A segunda entrevista da série “Processo de criação” é com o artista plástico e fotógrafo Rodrigo Braga. Rodrigo teve um projeto aprovado pela Funarte que se chama Desejo Eremita. Diferentemente da Cia de Foto, Rodrigo partirá do zero e construíra o seu trabalho se isolando na cidade de Solidão, no sertão pernambucano. A entrevista foi feita em fevereiro e, provavelmente, Rodrigo já está recluso procurando os seus desejos. Para ilustrar a entrevista, Rodrigo nos mostra o seu último trabalho realizado, Paisagens de 2008.
Site de Rodrigo Braga, aqui.
Entrevista com Rodrigo Braga (em março de 2008) na seção Entrevistando…, aqui.
Mais sobre Rodrigo Braga no blog, aqui.
OLHA, VÊ Sobre o tema, “Desejo Eremita”, gostaria de saber sobre a escolha e as motivações para o desenvolvimento do projeto.
RODRIGO BRAGA Partindo de uma experiência que vivenciei há um ano, durante uma residência artística na Serra da Mantiqueira em Minas Gerais (da qual resultou a série Paisagens, 2008), nesse novo projeto aprovado pelo Programa de Bolsas Funarte de Estímulo à Criação Artística – categoria Fotografia, me proponho a uma radicalização da experiência de imersão sobre um tema ou situação. É uma amplificação de algo iniciado e que pede o desenrolar e o aprofundamento como uma poética em curso. É também uma potencialização de uma pesquisa sobre a linguagem fotográfica em dissolução de fronteiras com outras linguagens artísticas (como a performance e a Land Art) e uma abertura de ressignificações para a fotografia de paisagem.
OLHA, VÊ O processo de criação será como?
****************
Tarefas propostas:
- a) Segundo a entrevista com Rodrigo Braga, em que cidade ele vai se isolar para construir o trabalho do projeto Desejo Eremita?
- b) Prossiga com a entrevista com Rodrigo Braga a partir da última pergunta apresentada.

[Exemplos de localização em tela]
****************
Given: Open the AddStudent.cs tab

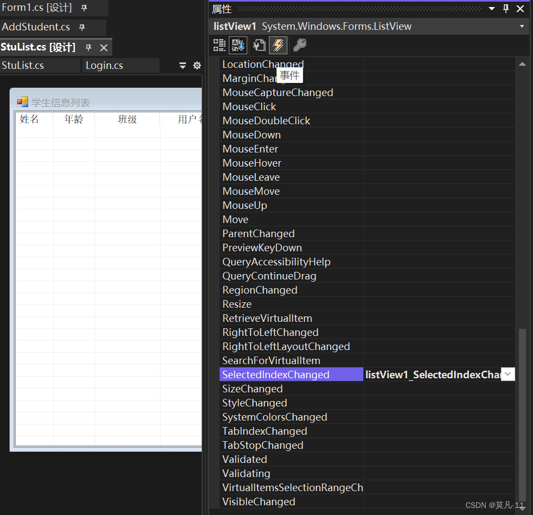Looking at the screenshot, I should [x=36, y=27].
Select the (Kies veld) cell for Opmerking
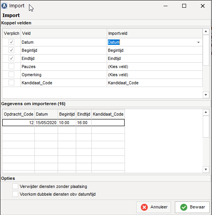The height and width of the screenshot is (215, 212). coord(155,75)
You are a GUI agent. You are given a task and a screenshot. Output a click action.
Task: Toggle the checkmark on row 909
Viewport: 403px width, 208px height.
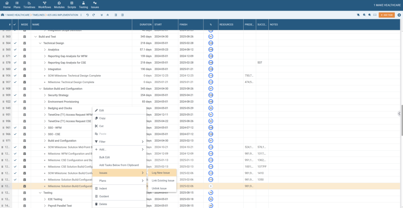pyautogui.click(x=15, y=95)
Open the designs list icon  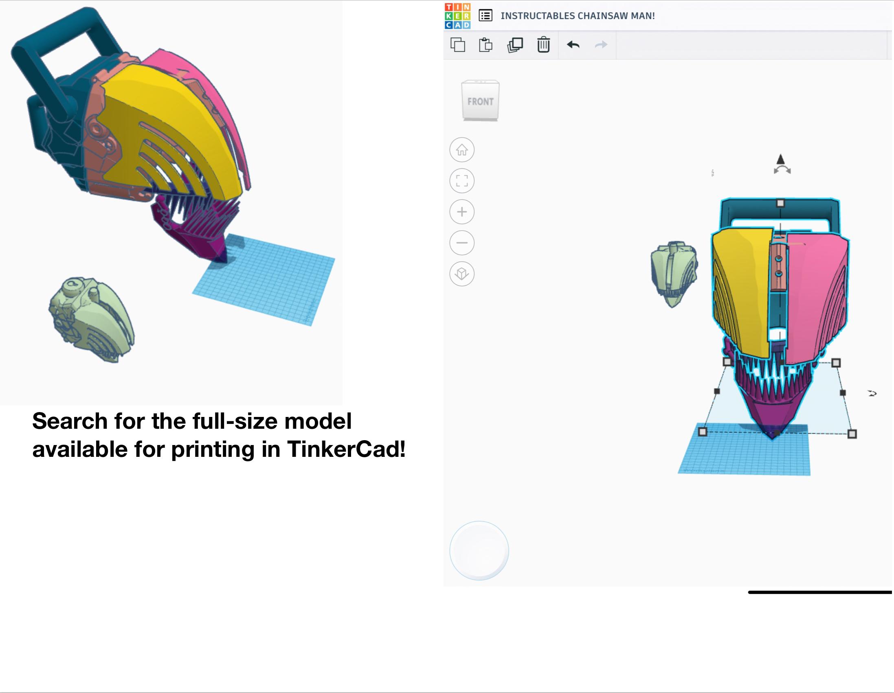(x=485, y=16)
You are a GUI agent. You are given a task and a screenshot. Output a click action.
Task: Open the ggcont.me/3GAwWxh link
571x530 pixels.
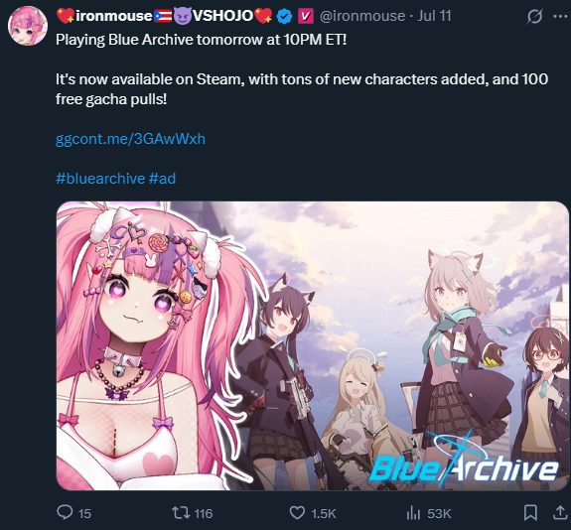coord(130,139)
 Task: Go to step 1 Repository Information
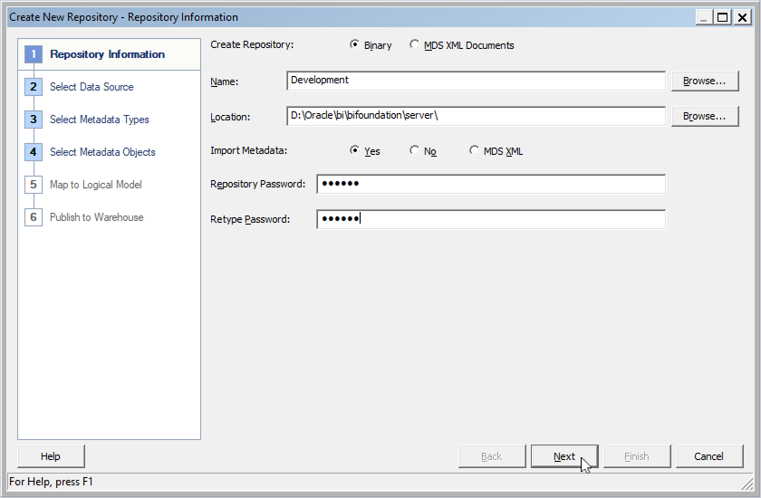point(107,54)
****************
Respostas por tarefa:
- a) Na cidade de Solidão, no sertão pernambucano.

- b)
RODRIGO BRAGA Desejo vivenciar um embate mais relacional e de mão dupla com elementos naturais, ou seja, não mais apenas partir para a prática a fim de executar uma imagem que já havia concebido enquanto idéia, mas construir essas imagens diretamente imerso no ambiente natural, em plena ação criativa enquanto processo. Para tal, me disponho a sair da profusão da grande cidade em retiro no meio rural no sertão pernambucano, num movimento opositivo aos excessos a que sou (somos) acometido diariamente nas grandes cidades. Para tal, morarei temporariamente em uma casa em meio rural no Sertão do Pajeú no estado de Pernambuco, estando diretamente integrado em uma paisagem de características que me interessam. Alugarei uma casa por 3 meses (março, abril e maio de 2009) no município de Solidão. Lá baseado, desenvolverei livremente meu projeto em deslocamentos pela região.
A escolha do município de Solidão vai para além de suas características naturais que interessam ao projeto. É também conceitualmente peculiar, dado ao seu isolamento político e econômico na região. A pequena cidade de cerca de seis mil habitantes faz divisa com o estado da Paraíba ao norte. E, talvez por estar em situação fronteiriça e, conseqüentemente, distante das capitais ou de outros pólos regionais de circulação de bens, sofre com extrema carência de toda ordem. Uma pequena cidade no mapa, onde o isolamento é a condição.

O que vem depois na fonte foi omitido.